• [What the task requires] Whenever a line of the records below contains the word "agent", copy that line.

-*-

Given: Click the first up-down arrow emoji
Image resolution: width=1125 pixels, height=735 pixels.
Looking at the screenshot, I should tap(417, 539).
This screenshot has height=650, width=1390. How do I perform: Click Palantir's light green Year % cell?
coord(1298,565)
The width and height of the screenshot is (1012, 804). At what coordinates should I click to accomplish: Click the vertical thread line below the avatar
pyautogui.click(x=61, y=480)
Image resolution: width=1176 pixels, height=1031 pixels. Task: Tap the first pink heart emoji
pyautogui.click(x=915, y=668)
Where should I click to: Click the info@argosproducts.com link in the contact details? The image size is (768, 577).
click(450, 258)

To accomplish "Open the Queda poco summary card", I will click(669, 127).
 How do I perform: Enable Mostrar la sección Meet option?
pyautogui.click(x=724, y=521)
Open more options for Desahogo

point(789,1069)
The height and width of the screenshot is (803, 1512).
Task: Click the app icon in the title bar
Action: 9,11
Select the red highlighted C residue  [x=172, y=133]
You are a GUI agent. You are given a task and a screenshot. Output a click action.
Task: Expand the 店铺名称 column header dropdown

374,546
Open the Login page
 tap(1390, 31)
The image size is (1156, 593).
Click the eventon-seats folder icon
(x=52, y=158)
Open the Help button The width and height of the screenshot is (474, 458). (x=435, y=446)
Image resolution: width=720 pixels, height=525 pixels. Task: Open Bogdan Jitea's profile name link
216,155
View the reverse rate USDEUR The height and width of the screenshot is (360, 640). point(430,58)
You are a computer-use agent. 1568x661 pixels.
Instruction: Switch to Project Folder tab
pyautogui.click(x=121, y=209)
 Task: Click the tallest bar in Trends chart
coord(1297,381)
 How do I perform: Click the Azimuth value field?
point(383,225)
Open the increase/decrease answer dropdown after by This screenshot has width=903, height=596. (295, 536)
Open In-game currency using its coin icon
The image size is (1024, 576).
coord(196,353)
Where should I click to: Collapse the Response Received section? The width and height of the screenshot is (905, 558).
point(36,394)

-*-

• [Solution below]
You are a GUI agent. You are given a task and a screenshot. Output a click action.
You are a computer-use agent. 1568x661 pixels.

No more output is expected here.